▶ _Recorded information_
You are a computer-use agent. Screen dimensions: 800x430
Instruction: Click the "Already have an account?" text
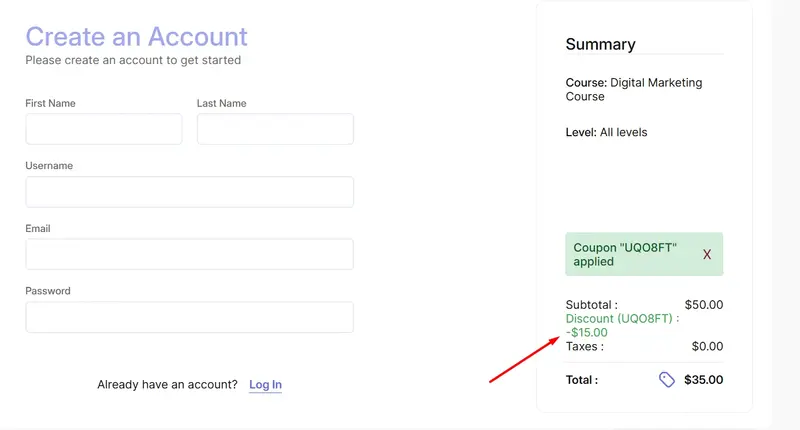pyautogui.click(x=167, y=385)
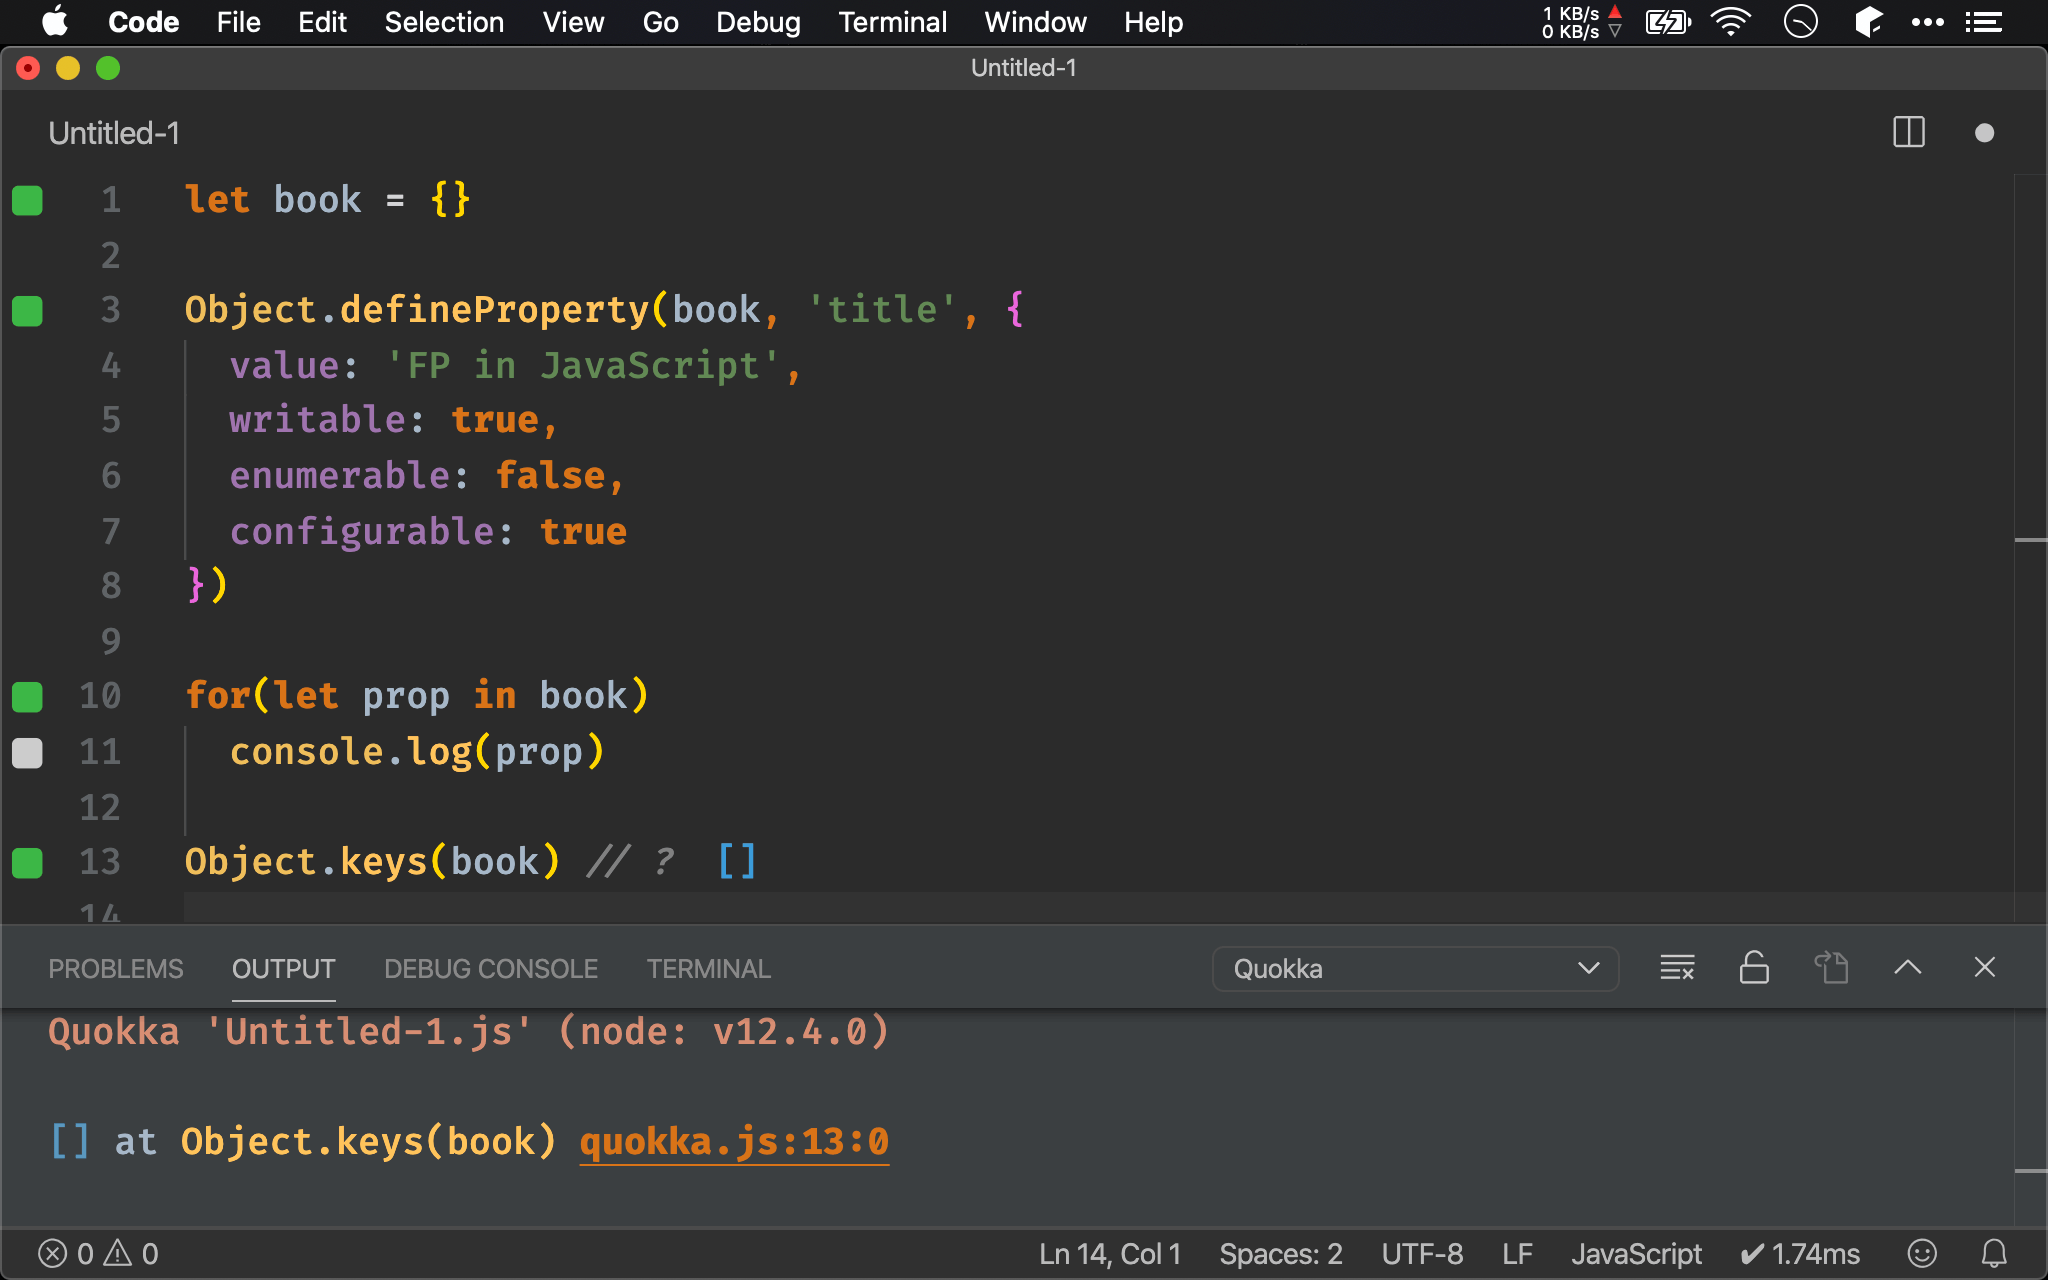Open the log output file icon

(1831, 967)
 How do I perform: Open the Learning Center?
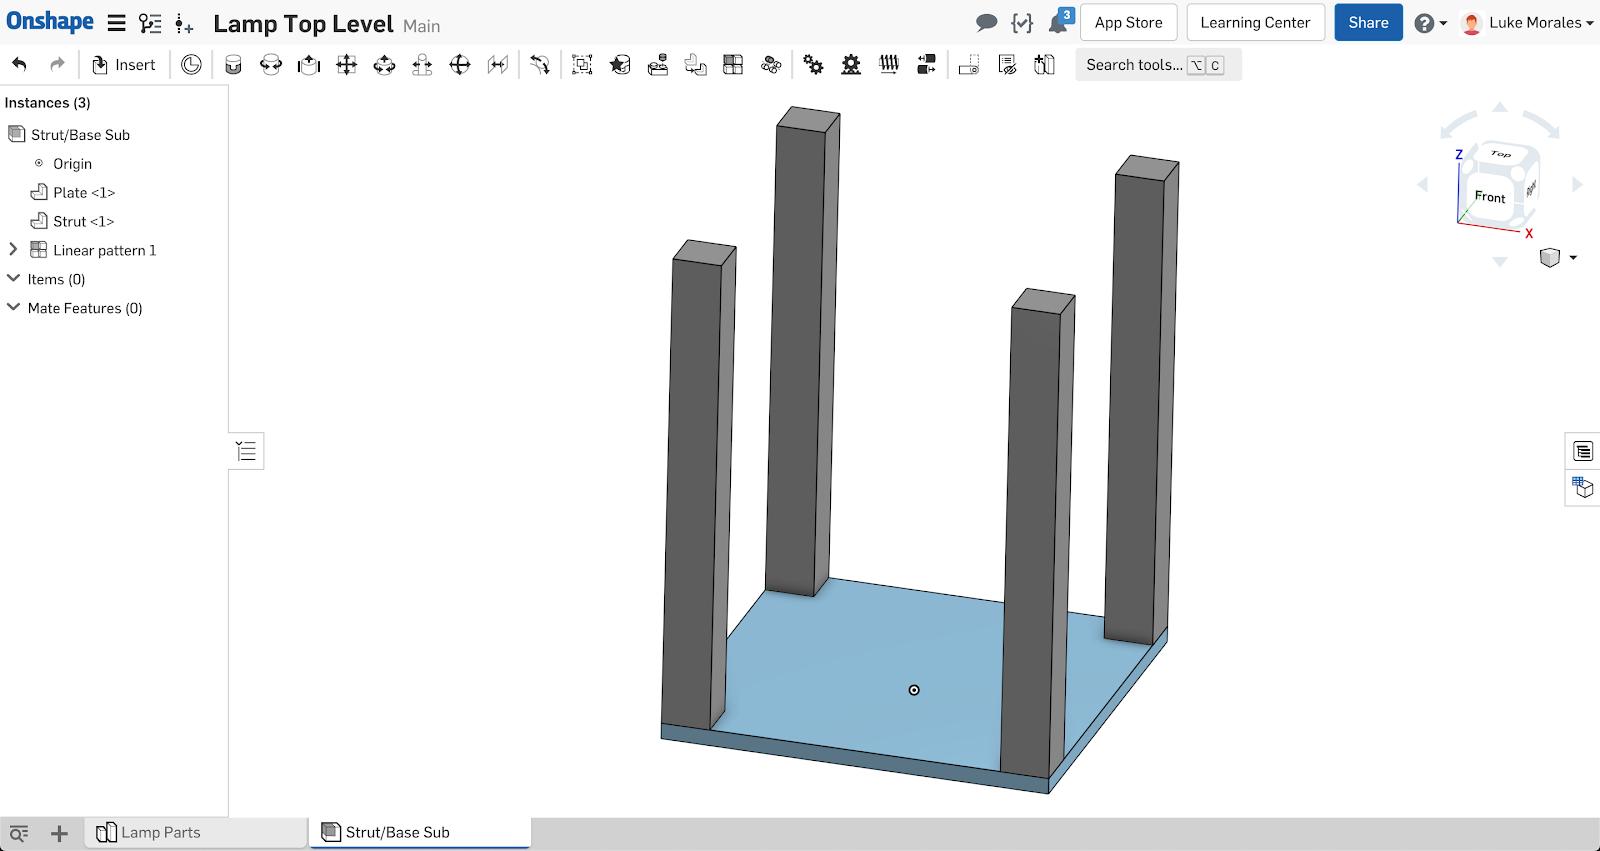(x=1254, y=22)
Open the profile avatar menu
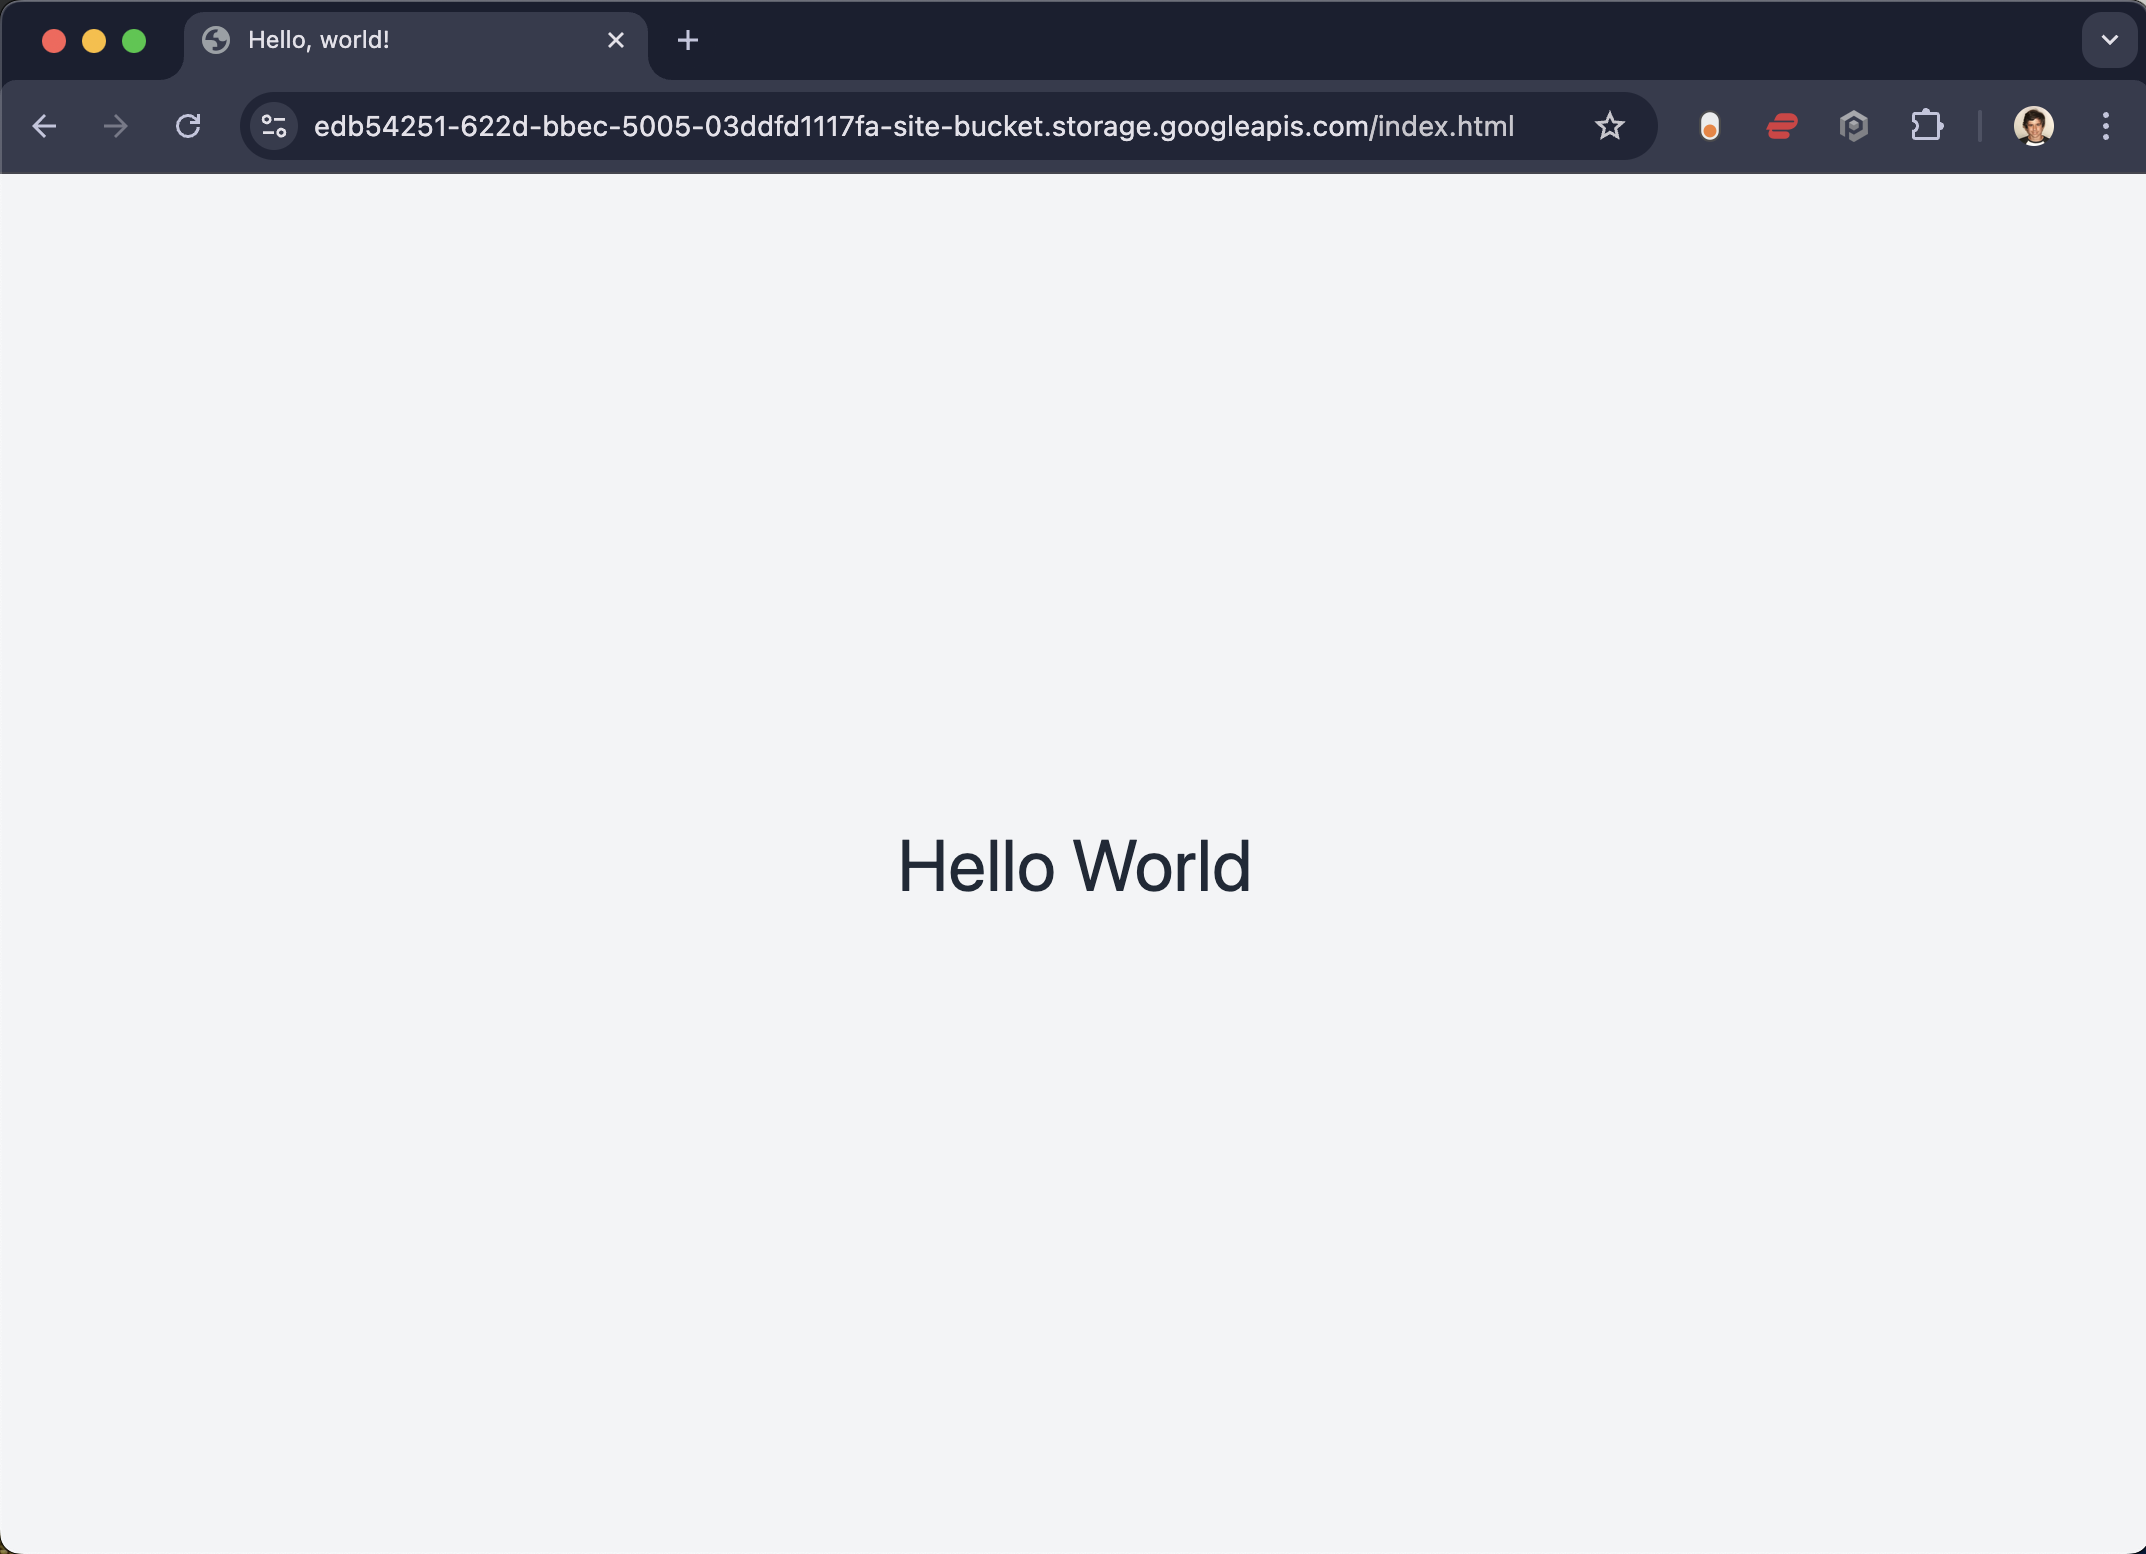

▶ _Given task_
Arrange every line of the material above as a numbered list, dropping blank lines and leaving the pictures out.

▶ _Exercise response_
1. You are a computer-use agent. Screen dimensions: 800x430
2. Instruction: Click the "Already have an account?" text
3. pyautogui.click(x=167, y=385)
4. Open the log output file icon
5. (1831, 967)
6.  How do I perform: Open the Learning Center?
7. (x=1254, y=22)
8. Open the profile avatar menu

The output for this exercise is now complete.